Interest piqued? Then read on!

Installation

You can install qless-py from source by checking it out from github, and checking out the qless-core submodule:

git clone git://github.com/seomoz/qless-py.git
cd qless-py
# qless-core is a submodule
git submodule init
git submodule update
sudo python setup.py install

Business Time!

You've read this far -- you probably want to write some code now and turn them into jobs. Jobs are described essentially by two pieces of information -- a class and data. The class should have static methods that know how to process this type of job depending on the queue it's in. For those thrown for a loop by this example, it's in refrence to a [South Park](http://en.wikipedia.org/wiki/Gnomes_(South_Park\)) episode with a group of enterprising gnomes set on world domination through three steps: 1) collect underpants, 2) ? 3) profit!

# In gnomes.py
class GnomesJob(object):
	# This would be invoked when a GnomesJob is popped off the 'underpants' queue
	@staticmethod
	def underpants(job):
		# 1) Collect Underpants
		...
		# Complete and advance to the next step, 'unknown'
		job.complete('unknown')
	
	@staticmethod
	def unknown(job):
		# 2) ?
		...
		# Complete and advance to the next step, 'profit'
		job.complete('profit')
	
	@staticmethod
	def profit(job):
		# 3) Profit
		...
		# Complete the job
		job.complete()

This makes it easy to describe how a GnomesJob might move through a pipeline, first in the 'underpants' step, then 'unknown', and lastly 'profit.' Alternatively, you can define a single method process that knows how to complete the job, no matter what queue it was popped from. The above is just meant as a convenience for pipelines:

# Alternative gnomes.py
class GnomesJob(object):
	# This method would be invoked at every stage
	@staticmethod
	def process(job):
		if job['queue'] == 'underpants':
			...
			job.complete('underpants')
		elif job['queue'] == 'unknown':
			...
			job.complete('profit')
		elif job['queue'] == 'profit':
			...
			job.complete()
		else:
			job.fail('unknown-stage', 'What what?')

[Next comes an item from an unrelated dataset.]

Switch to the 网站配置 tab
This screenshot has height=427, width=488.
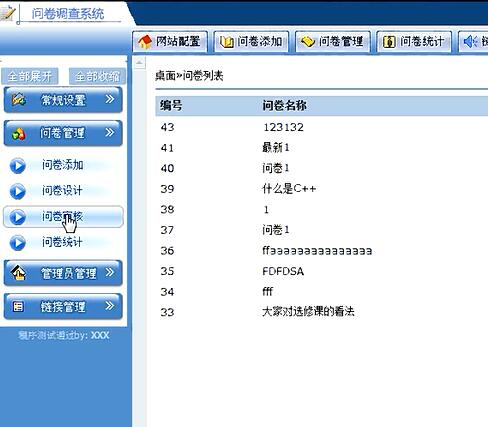pyautogui.click(x=170, y=42)
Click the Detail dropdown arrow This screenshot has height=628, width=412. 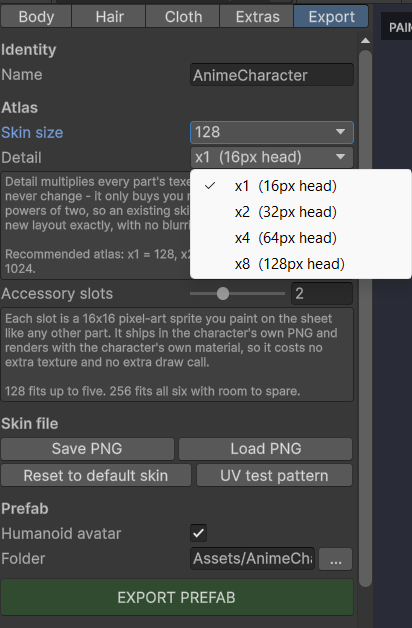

Jobs have user data associated with them that can be modified as it goes through a pipeline. In general, you should make this data a dictionary, in which case it's accessible through __getitem__ and __setitem__. Otherwise, it's accessible through job.data. For example, you might update the data...

@staticmethod
def underpants(job):
	# Record how many underpants we collected
	job['collected'] = ...

@staticmethod
def unknown(job):
	# Make some decision based on how many we've collected.
	if job['collected'] ...:
		...

Great! With all this in place, let's put them in the queue so that they can get run

import qless
# Connecting to localhost on 6379
client = qless.client()
# Connecting to a remote machine
client = qless.client(host='foo.bar.com', port=1234)

Now, reference a queue, and start putting your gnomes to work:

queue = client.queue('underpants')

import gnomes
for i in range(1000):
	queue.put(gnomes.GnomesJob, {})

By way of a quick note, it's important that your job class can be imported -- you can't create a job class in an interactive prompt, for example. You can add jobs in an interactive prompt, but just can't define new job types.

Running

All that remains is to have workers actually run these jobs. This distribution comes with a script to help with this:

qless-py-worker --queue underpants --queue unknown --queue profit

This script actually forks off several subprocesses that perform the work, and the original process keeps tabs on them to ensure that they are all up and running. In the future, the parent process might also perform other sanity checks, but for the time being, it's just that the process is still alive. You can specify the host and port you want to use for the qless server as well:

qless-py-worker --host foo.bar --port 1234 ...

In the absence of the --workers argument, qless will spawn as many workers as there are cores on the machine. The interval specifies how often to poll (in seconds) for work items. Future versions may have a mechanism to support blocking pop.

qless-py-worker --workers 4 --interval 10

Because this works on a forked process model, it can be convenient to import large modules before subprocesses are forked. Specify these with --import:

qless-py-worker --import my.really.bigModule

Filesystem

Each worker runs in a sandbox directory that:

  1. Clobbers any files in it left after running a job
  2. Clobbers any files in it before running a job

The worker runs in the context of that directory, so when you create files like this,

with file('foo.txt') as f:
	...

they get created in the worker's sandbox. This can be useful for storing temporary files, but it also means that any files that need to persist should either be put somewhere specific, or uploaded somewhere, etc. These sandboxes have the form <workdir>/qless-py-workers/sandbox-<k>/, so when running the worker, you can specify a particular working directory as the base,

qless-py-worker --workdir /home/foo/awesome-project

which would yield sandboxes /home/foo/awesome-project/qless-py-workers/sandbox-<k>.

Gevent

Some jobs are I/O-bound, and might want to, say, make use of a greenlet pool. If you have a class where you've, say, monkey-patched socket, you can ask qless to create a pool of greenlets to run you job inside each process. To run 5 processes with 50 greenlets each:

qless-py-worker --workers 5 --greenlets 50

Debugging / Developing

Whenever a job is processed, it checks to see if the file in which your job is defined has been updated since its last import. If it has, it automatically reimports it. We think of this as a feature.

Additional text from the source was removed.